-- WORK INSTRUCTIONS --
Output, exactly and with no pictures, the line that contains "This screenshot has width=360, height=225." and every line that comes after it in the data below, the last one included.

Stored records

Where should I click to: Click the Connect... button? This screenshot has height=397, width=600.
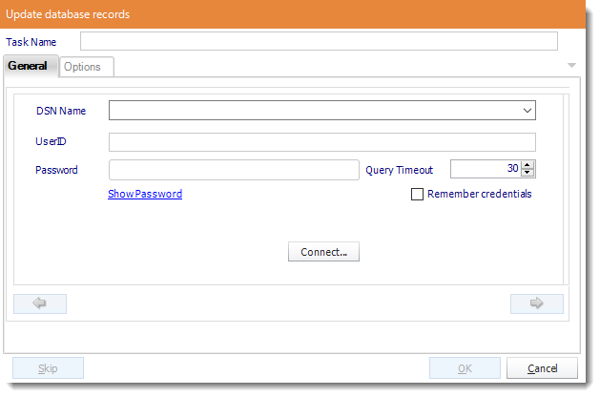click(x=323, y=252)
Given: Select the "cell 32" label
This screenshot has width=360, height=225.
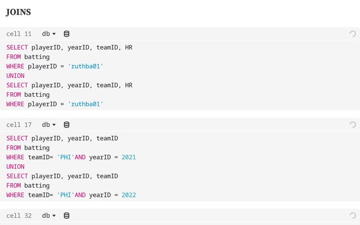Looking at the screenshot, I should tap(19, 216).
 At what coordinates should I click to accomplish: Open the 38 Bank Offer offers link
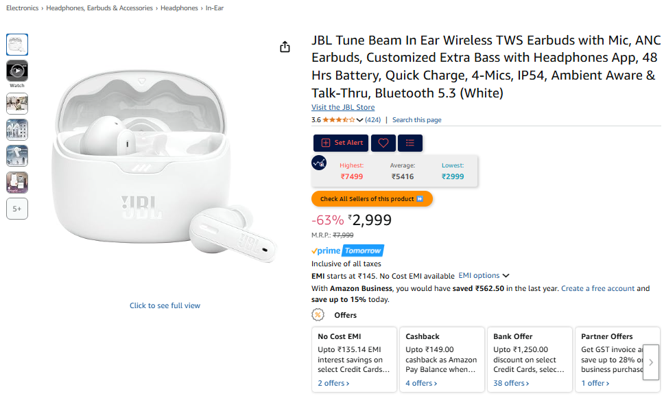[x=508, y=383]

-- EXERCISE ANSWER --
This screenshot has width=360, height=225.
Looking at the screenshot, I should tap(19, 216).
 At what coordinates should I click to accomplish: Open the 38 Bank Offer offers link
[x=508, y=383]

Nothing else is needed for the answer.